For all this visual acumen, however, it’s hard to escape the notion that Leslie harbours a deep desire to elevate sound to a much higher echelon in the world of AV.
How did you get started?
While I was studying at college, I spent the summer holidays ligging into the film industry, gaining access to places like Shepperton Studios and doing odd jobs. It was surprisingly easy to get in.
What inspired you to pursue a career in the audio visual world?
I started fabricating and building sets for film, exhibitions and TV, and I always thought the AV techs were cool and I too wanted to be ‘on cans’! So, it was the event world that attracted me as a career. But aside from the career path I was a practising artist, moving away from the purely visual arts and getting more interested in sound. I started programming computers using the open-source programming language Pure Data, as well as the music and multimedia language Max MSP by Cycling 74, and I attended some courses at Goldsmiths Collage on music programming. That’s when I started playing with electro-acoustic audio, especially in the London improv scene of the time. The two main platforms were The London Musicians Collective, before it had its Arts Council funding taken away, and the early days of the London-based experimental radio station, Resonance FM.

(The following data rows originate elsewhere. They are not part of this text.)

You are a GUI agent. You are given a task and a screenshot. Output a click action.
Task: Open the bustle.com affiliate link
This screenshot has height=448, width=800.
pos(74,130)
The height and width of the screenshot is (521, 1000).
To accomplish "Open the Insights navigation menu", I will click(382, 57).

I was also collaborating musically with my good friend David Howell, who ran the zine and record label, Obsessive Eye and is now doing A&R for FatCat Records and its associated label 130701. Other inspiration came from the painter Ivan Seal, and Ben Drew, the English rapper known as Plan B.

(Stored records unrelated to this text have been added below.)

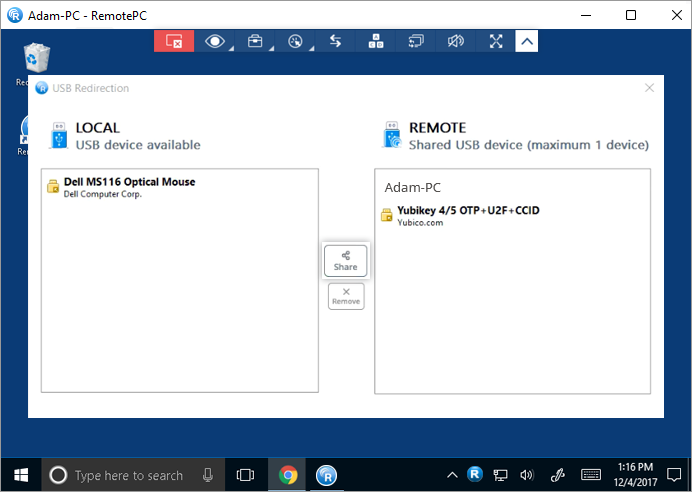Click the Remove button
This screenshot has height=492, width=692.
(345, 296)
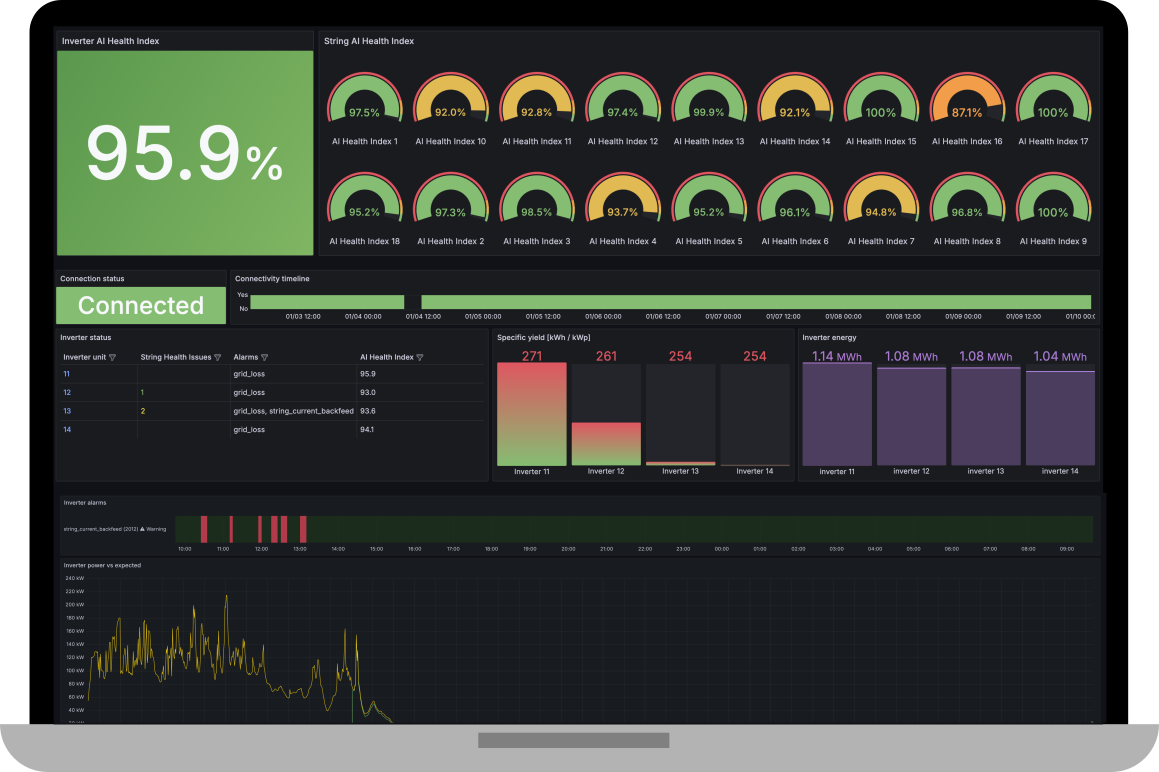1159x772 pixels.
Task: Open inverter unit 11 link
Action: coord(67,374)
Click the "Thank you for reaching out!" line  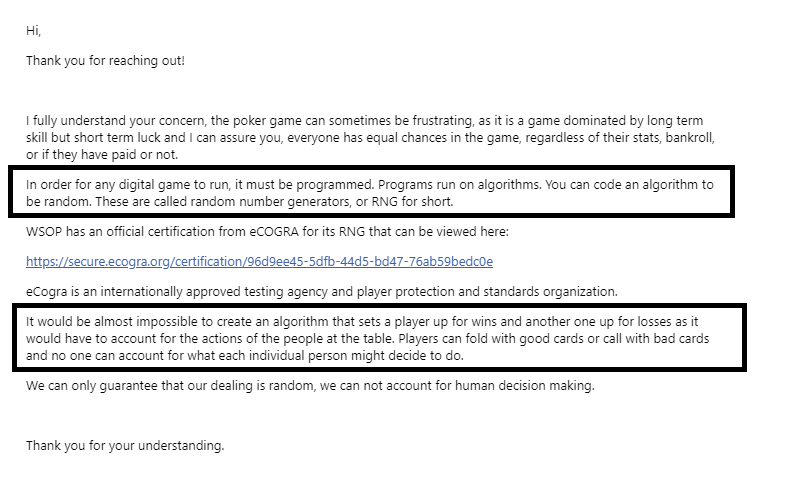click(x=105, y=61)
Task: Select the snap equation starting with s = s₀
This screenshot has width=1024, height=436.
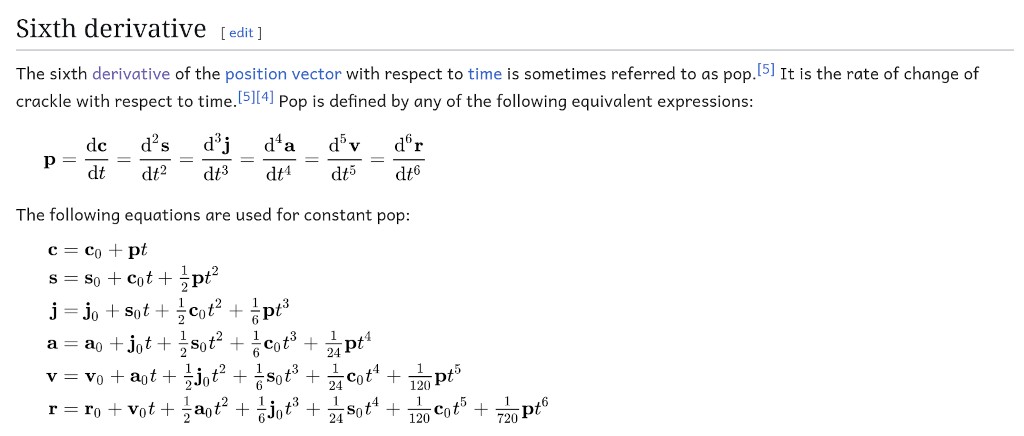Action: tap(131, 281)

On the whole, I always wanted to know more about the tech and pushing what it was capable of. It led to me getting involved with interactive system design, touch and gesture control, bespoke interactive objects, design for visitor attractions, events galleries, launches and art projects. The true appeal at the heart of it was problem solving, which of course continues to this day. Then I began to look very closely into Ambisonics, psychoacoustics, physical modeling and sound generated purely by computer.
In truth, I never made much money in the arts, and I didn’t really want to. But I always supplemented playtime with working for interactive and exhibition production companies such as Harris-Blyth and the company …….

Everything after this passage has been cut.